Par ailleurs, l'entraide est refusée si la demande a pour objet une mesure de confiscation et que les faits à l'origine de la requête ne constituent pas une infraction au regard de la législation de la Partie requise.
3. Les procédures d'entraide
Les procédures d'entraide sont définies aux articles 16 à 22 (Titre VI - Procédure) de la convention.
Les demandes d'entraides sont adressées " d'autorité centrale à autorité centrale ", c'est-à-dire le ministère de la justice pour la France et le ministère de l'éducation et de la culture pour l'Uruguay (art. 2 et 17), la transmission diplomatique restant toutefois possible.
L'article 16 précise les mentions devant figurer dans la demande, essentiellement son objet et son motif, un bref exposé des faits reprochés et, le cas échéant, les questions susceptibles d'être posées dans le cas d'une audition, d'un interrogatoire ou d'une confrontation.
Les questions de traduction sont réglées par l'article 18 : les demandes d'entraide et les pièces annexes sont accompagnées d'une traduction dan la langue de l'Etat requis effectuée selon les règles de l'Etat requérant.
En vertu de l'article 21, tout refus d'entraide doit être notifié et motivé à la Partie requérante.
Enfin, l'article 22 précise que l'exécution des demandes d'entraide ne donne lieu à aucun remboursement de frais , à l'exception de ceux occasionnés par l'intervention d'experts et par le transfèrement de personnes détenues.
B. LES FORMES DE L'ENTRAIDE JUDICIAIRE
L'entraide judiciaire en matière pénale portera essentiellement sur la recherche de preuves, l'audition de témoins ou d'experts, le transfèrement de personnes détenues et la communication d'extraits de casier judiciaire.
1. La recherche de preuves
La convention précise dans son article 5 que l'Etat requis fera exécuter les demandes d'entraide relatives à une affaire pénale qui lui sont adressées par les autorités judiciaires de l'Etat requérant et qui ont pour objet d'accomplir des actes d'enquête ou d'instruction ou de communiquer des pièces à conviction, des dossiers ou des documents.

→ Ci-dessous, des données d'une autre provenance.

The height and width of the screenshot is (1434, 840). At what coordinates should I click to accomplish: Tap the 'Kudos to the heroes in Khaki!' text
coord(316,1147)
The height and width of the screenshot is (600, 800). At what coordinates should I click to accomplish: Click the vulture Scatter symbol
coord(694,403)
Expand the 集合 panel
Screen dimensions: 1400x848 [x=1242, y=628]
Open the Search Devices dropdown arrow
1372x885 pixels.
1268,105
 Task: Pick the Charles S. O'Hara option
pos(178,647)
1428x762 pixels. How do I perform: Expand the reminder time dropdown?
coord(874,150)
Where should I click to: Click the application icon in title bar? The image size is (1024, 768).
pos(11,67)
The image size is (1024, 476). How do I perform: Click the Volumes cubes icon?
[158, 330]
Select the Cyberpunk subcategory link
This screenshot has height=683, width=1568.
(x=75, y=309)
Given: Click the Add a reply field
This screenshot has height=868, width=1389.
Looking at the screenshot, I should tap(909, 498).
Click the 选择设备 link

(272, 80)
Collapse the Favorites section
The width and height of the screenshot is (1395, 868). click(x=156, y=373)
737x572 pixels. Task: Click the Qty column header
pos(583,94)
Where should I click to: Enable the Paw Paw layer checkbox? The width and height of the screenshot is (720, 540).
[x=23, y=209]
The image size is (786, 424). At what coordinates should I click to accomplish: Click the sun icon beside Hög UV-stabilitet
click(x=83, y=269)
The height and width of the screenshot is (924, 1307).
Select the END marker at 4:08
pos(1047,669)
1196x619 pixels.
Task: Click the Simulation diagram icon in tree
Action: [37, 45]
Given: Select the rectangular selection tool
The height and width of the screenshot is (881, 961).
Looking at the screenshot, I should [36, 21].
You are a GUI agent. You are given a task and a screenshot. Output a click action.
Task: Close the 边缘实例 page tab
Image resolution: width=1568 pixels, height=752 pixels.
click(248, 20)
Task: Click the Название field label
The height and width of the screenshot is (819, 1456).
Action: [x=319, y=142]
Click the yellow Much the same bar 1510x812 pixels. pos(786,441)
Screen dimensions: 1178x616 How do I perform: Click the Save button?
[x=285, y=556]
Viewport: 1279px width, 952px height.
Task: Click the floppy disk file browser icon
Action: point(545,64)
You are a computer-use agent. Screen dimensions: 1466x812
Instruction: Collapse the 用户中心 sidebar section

Si l'Etat requérant désire que les témoins ou experts déposent sous serment, il en fera expressément la demande et l'Etat requis y donnera suite si sa législation ne s'y oppose pas. Il ne donnera suite aux demandes de perquisition ou de saisie que si l'infraction est punissable aux termes de sa législation.
L'Etat requis n'est pas tenu de communiquer des originaux, sauf si l'Etat requérant le demande expressément et dans la mesure où cela se révèle possible (article 5-3).
Par ailleurs, selon l'article 6 , si l'Etat requérant le demande expressément, l'Etat requis l'informe de la date et du lieu d'exécution de la demande d'entraide à laquelle pourront assister les autorités et les personnes en cause si l'Etat requis y consent.
Enfin, selon l'article 7 , l'Etat requis pourra surseoir à la remise des objets, dossiers ou documents s'ils lui sont nécessaires pour une procédure pénale en cours. Les objets ainsi que les originaux des dossiers et documents qui auront été communiqués seront renvoyés aussitôt que possible à moins que l'Etat requis n'y renonce. Les droits que les tiers auraient acquis sur ces objets sont cependant réservés.
2. La comparution de témoins ou d'experts et le transfèrement de personnes détenues
L'article 8-3 précise que les citations à comparaître devront être envoyées à l'Etat requis au moins 40 jours avant la date fixée pour la comparution.
Si la comparution personnelle d'un témoin ou d'un expert est particulièrement nécessaire, l'Etat requérant doit en faire mention dans la demande de remise de citation, avec indication du montant des indemnités. Une avance, dans ce cas, pourra lui être consentie (article 11).
L'article 10 règle le régime des indemnités à verser ainsi que les frais de voyage et de séjour à rembourser au témoin ou à l'expert.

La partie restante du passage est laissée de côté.